In [1]:
!pip install spacy
!python -m spacy download en_core_web_sm

import os
import pandas as pd
import requests
from bs4 import BeautifulSoup
from typing import List, Tuple, Union, Callable, Dict, Iterator
from collections import defaultdict
from difflib import SequenceMatcher
import spacy 
from spacy.matcher import Matcher, PhraseMatcher
from spacy.tokens.doc import Doc
from spacy.tokens.span import Span
from spacy.tokens.token import Token


[+] Download and installation successful
You can now load the package via spacy.load('en_core_web_sm')


In [2]:
nlp = spacy.load("en_core_web_sm")

In [3]:
filenames = os.listdir('./hrfCases') # Wherever files are located

#### `similar()` and `similar_in_list()` are the current search methods for finding panel members within a case.

In [4]:
def similar(a: str, return_b: str, min_score: float) -> Union[str, None]:
    """
    • Returns 2nd string if similarity score is above supplied
    minimum score.

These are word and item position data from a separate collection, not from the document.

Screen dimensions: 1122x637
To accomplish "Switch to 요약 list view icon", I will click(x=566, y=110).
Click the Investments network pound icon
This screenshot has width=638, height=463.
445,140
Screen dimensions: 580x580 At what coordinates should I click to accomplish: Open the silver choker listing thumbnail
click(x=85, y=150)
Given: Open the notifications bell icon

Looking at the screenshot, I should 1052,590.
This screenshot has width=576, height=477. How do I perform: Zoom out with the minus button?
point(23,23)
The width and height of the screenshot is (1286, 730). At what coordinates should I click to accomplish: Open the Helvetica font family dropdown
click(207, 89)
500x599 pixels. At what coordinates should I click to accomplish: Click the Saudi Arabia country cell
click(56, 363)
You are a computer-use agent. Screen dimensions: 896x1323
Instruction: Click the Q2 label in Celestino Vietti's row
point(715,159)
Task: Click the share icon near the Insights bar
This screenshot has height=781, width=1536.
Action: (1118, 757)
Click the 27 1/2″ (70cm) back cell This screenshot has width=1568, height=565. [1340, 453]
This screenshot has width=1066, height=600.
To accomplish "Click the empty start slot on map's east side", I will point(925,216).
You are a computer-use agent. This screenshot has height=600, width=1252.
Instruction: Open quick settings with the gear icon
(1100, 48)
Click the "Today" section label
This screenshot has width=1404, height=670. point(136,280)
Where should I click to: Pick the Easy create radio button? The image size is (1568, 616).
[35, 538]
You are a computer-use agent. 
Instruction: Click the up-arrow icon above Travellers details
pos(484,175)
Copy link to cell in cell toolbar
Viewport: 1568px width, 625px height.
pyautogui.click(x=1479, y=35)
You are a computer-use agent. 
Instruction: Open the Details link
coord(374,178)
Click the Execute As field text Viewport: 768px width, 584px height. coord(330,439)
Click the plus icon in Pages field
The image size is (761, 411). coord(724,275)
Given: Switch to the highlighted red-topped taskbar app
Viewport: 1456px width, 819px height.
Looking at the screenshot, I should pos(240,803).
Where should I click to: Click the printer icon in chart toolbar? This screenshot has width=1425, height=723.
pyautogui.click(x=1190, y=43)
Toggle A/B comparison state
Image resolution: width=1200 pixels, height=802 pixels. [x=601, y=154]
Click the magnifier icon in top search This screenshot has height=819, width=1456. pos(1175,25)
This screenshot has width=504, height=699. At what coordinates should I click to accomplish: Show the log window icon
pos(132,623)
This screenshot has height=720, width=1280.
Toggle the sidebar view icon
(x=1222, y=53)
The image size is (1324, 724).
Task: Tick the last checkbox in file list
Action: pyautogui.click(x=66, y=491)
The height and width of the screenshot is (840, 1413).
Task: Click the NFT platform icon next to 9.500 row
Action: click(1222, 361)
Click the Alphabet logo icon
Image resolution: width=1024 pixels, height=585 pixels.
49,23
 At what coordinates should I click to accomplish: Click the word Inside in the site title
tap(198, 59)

Else, returns None.
    """
    if SequenceMatcher(None, a, return_b).ratio() >= min_score:
        return return_b


def similar_in_list(lst: Union[List[str], Iterator[str]]) -> Callable:
    """
    • Uses a closure on supplied list to return a function that iterates over
    the list in order to search for the first similar term. It's used widely
    in the scraper.
    """

    def impl(item: str, min_score: float) -> Union[str, None]:
        for s in lst:
            s = similar(item, s, min_score)
            if s:
                return s

    return impl

In [5]:
def similar_outcome(str1, str2):
    """
    Returns True if the strings are off by a single character, and that 
    character is not a 'd' at the end. That 'd' at the end of a word is highly 
    indicative of whether something is actually an outcome.
    
    This is used in the get_outcome() method.
    """
    if abs(len(str1) - len(str2)) > 1:
        return False
    min_len = min(len(str1), len(str2))
    i = 0
    while i < min_len and str1[i] == str2[i]:
        i += 1

    # We've reached the end of one string, the other is one character longer
    if i == min_len:
        # If that character is a 'd', return False, otherwise True
        if ((len(str1) > len(str2) and str1[-1] == 'd') 
            or (len(str2) > len(str1) and str2[-1] == 'd')):
            return False
        else:
            return True

    # We're looking at a substitution that is 'd' at the end
    if (i == len(str1) -1 and len(str1) == len(str2) 
        and (str1[-1] == 'd' or str2[-1] == 'd')):
        return False

    # We're looking at a substitution other than 'd' at the end
    if str1[i+1:] == str2[i+1:]:
        return True

    # We're in the middle, str1 has an extra character
    if str1[i+1:] == str2[i:]:
        return True
    
    # We're in the middle, str2 has an extra character
    if str1[i:] == str2[i+1:]:
        return True
    
    return False

class BIACase:
    def __init__(self, text: str):
        """
        • Input will be text from a BIA case pdf file, after the pdf has
        been converted from PDF to text.
        • Scraping works utilizing spaCy, tokenizing the text, and iterating
        token by token searching for matching keywords.
        """
        self.doc: Doc = nlp(text)
        self.ents: Tuple[Span] = self.doc.ents
        self.state = None
        self.city = None
        
    def get_outcome_original(self) -> List[str]:
        """
        • Returns list of outcome terms from the case in a list.
          These will appear after 'ORDER' at the end of the document.
        """

        outcomes_return = []
        ordered_outcome = {'ORDER', 'ORDERED'}
        outcomes_list = ['denied', 'dismissed', 'granted', 'remanded', 'returned',
                         'reversal', 'sustained', 'terminated', 'terninated', 'vacated']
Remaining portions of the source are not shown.